Data provided Block Start

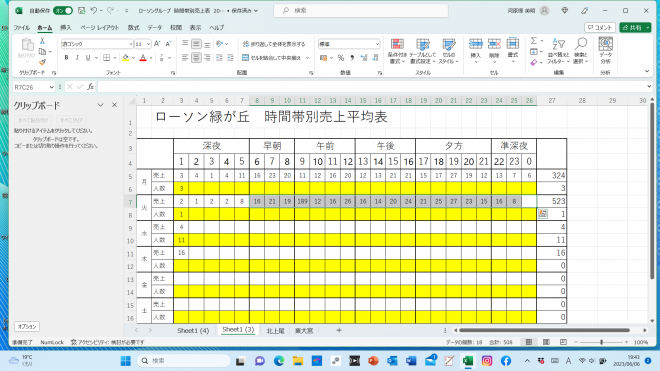Toggle the AutoSave switch
This screenshot has height=371, width=660.
point(63,11)
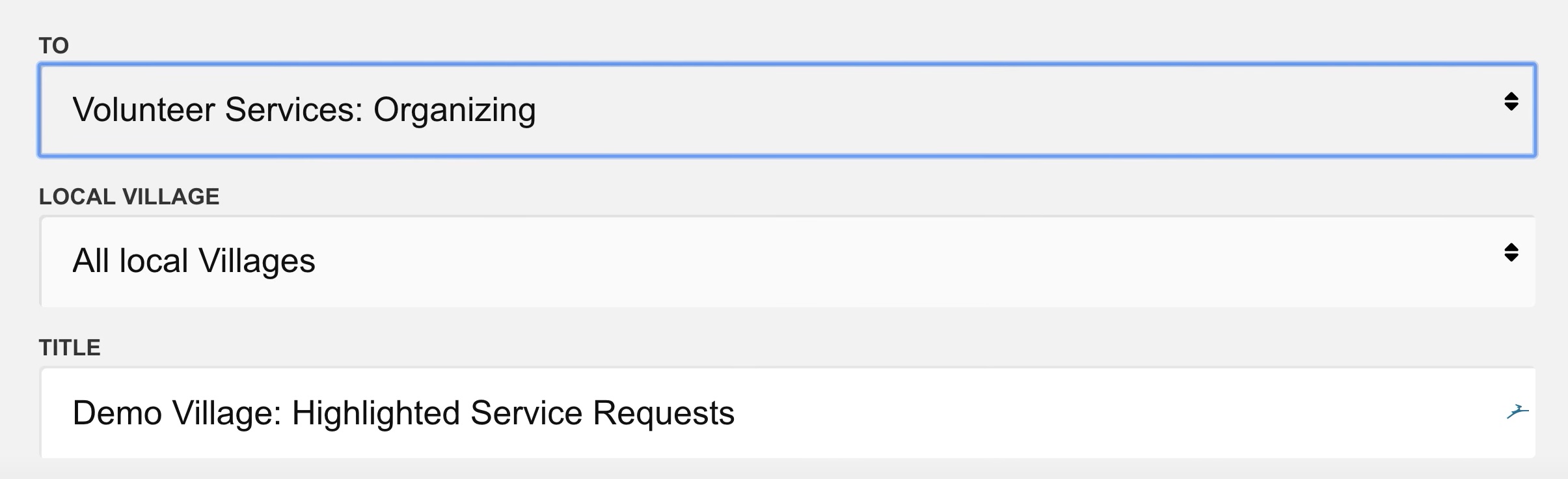Click empty space right of title text
The image size is (1568, 479).
(x=1106, y=413)
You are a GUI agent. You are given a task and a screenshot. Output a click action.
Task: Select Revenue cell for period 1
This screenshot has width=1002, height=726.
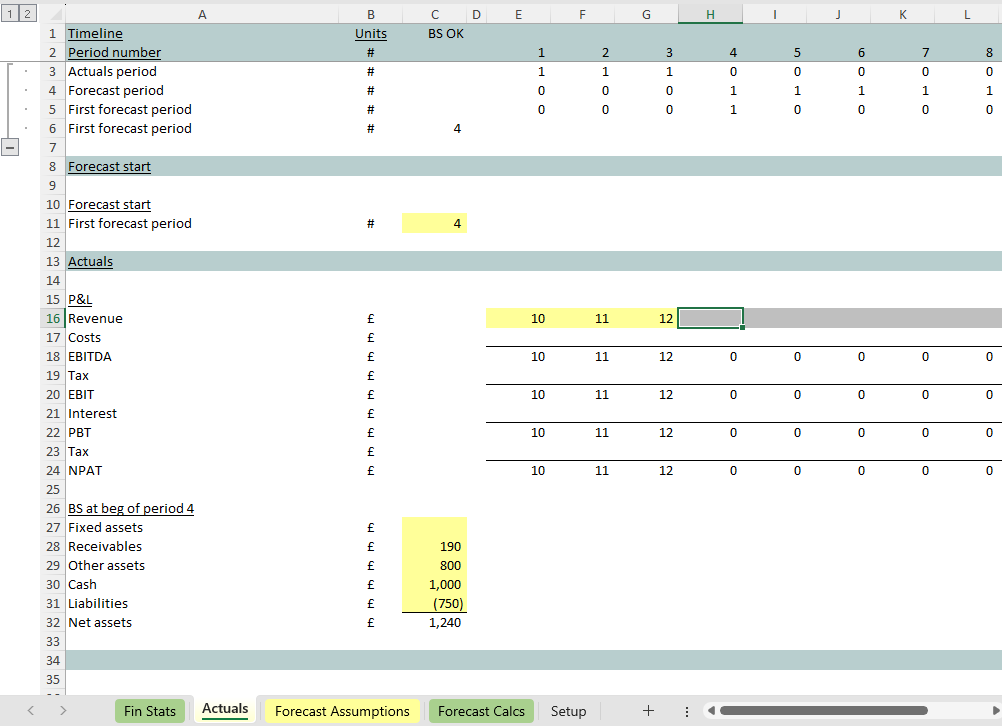(518, 319)
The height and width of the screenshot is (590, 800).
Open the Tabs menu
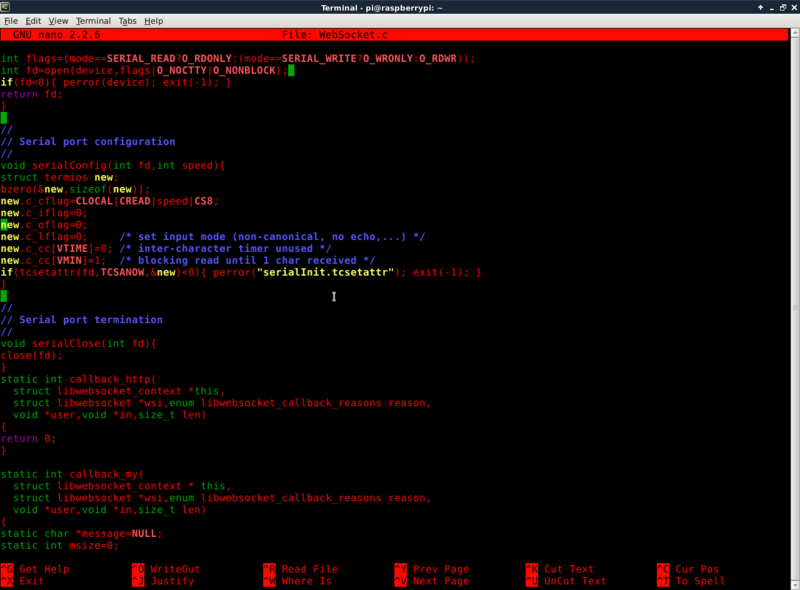(x=128, y=20)
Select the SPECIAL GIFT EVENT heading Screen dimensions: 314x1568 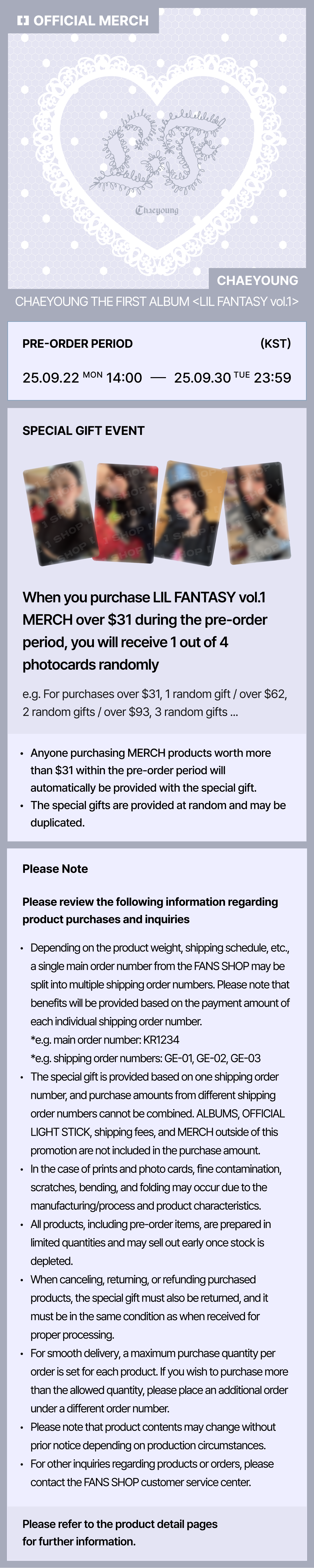click(83, 430)
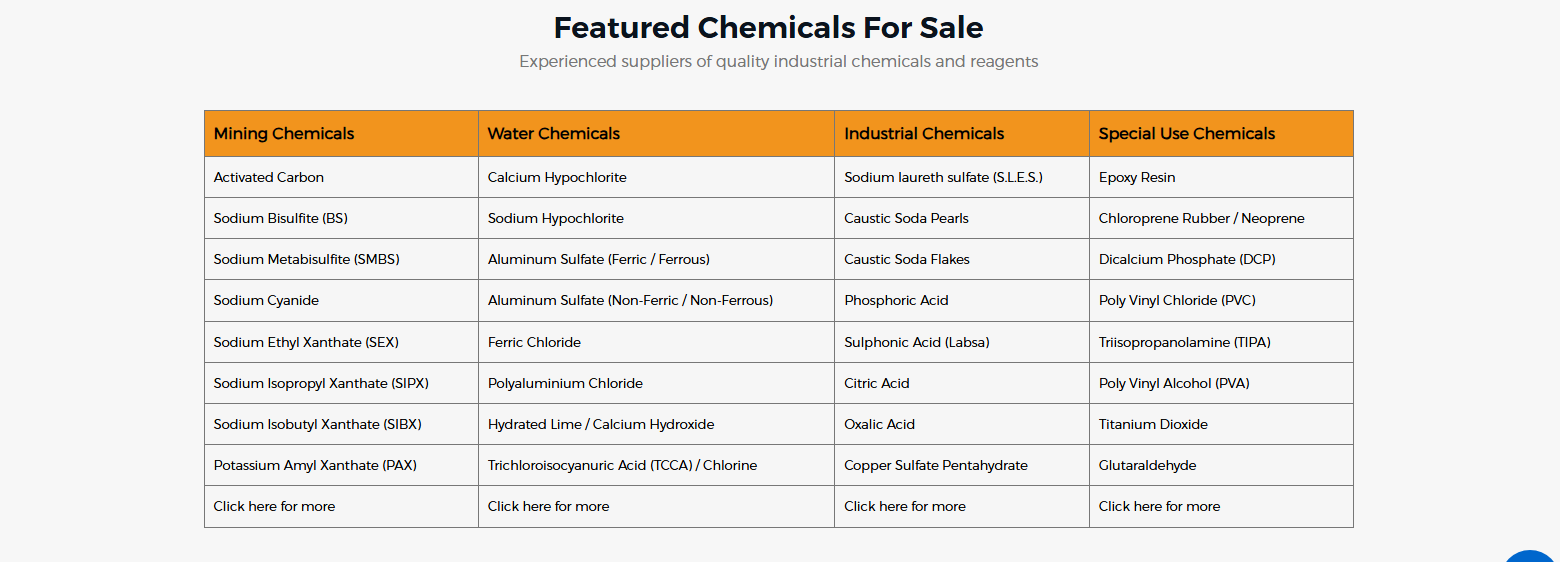Open Polyaluminium Chloride link
The image size is (1560, 562).
point(565,383)
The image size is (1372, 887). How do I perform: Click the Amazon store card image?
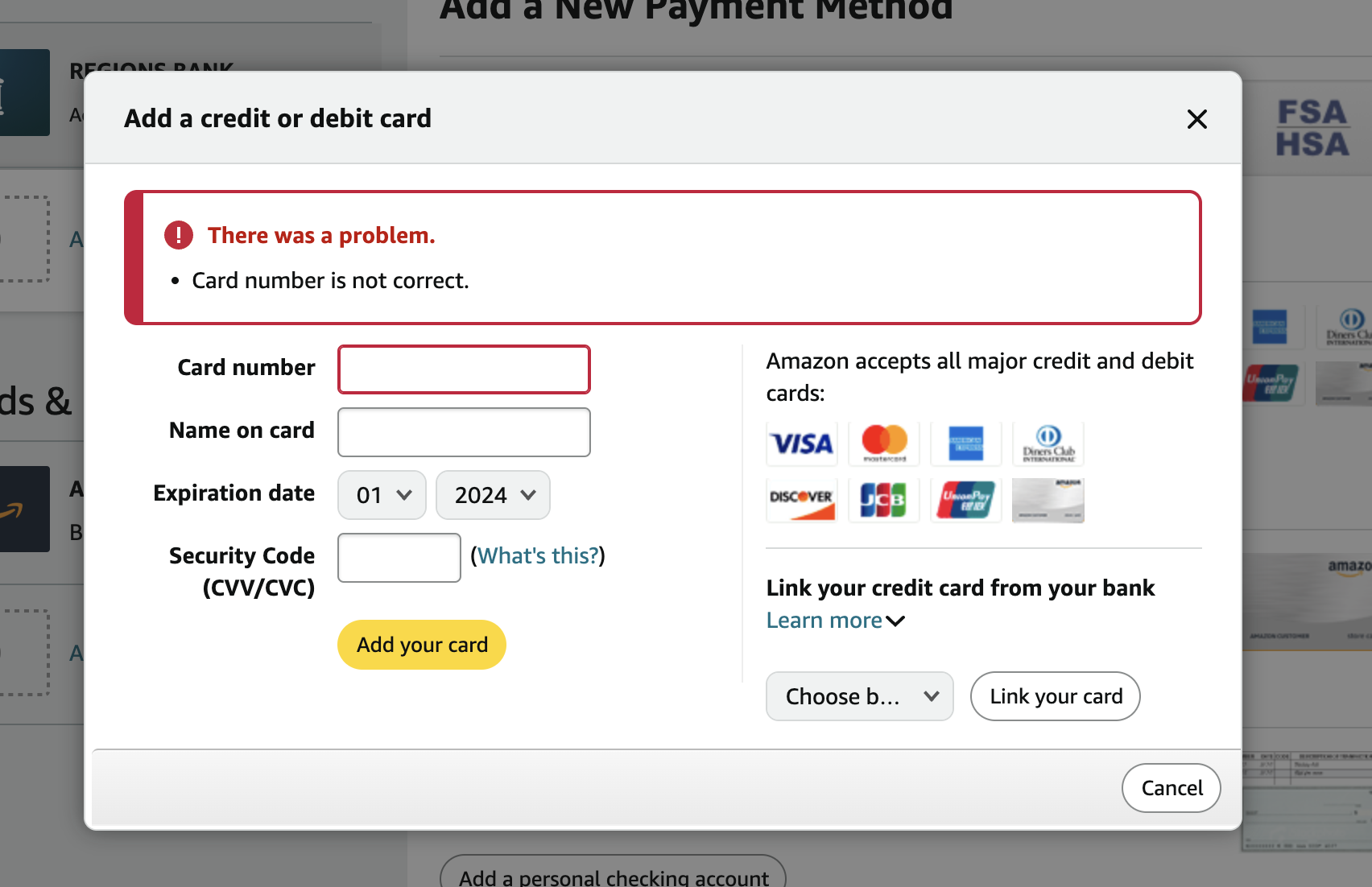(1048, 500)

Data provided Block End

From the line that contains "The image size is (1372, 887)." through the last line of the listing, copy each line exactly; both end lines stay in, and pictures stay out.

> **Answer to this task**
The image size is (1372, 887). How do I perform: Click the Amazon store card image?
(1048, 500)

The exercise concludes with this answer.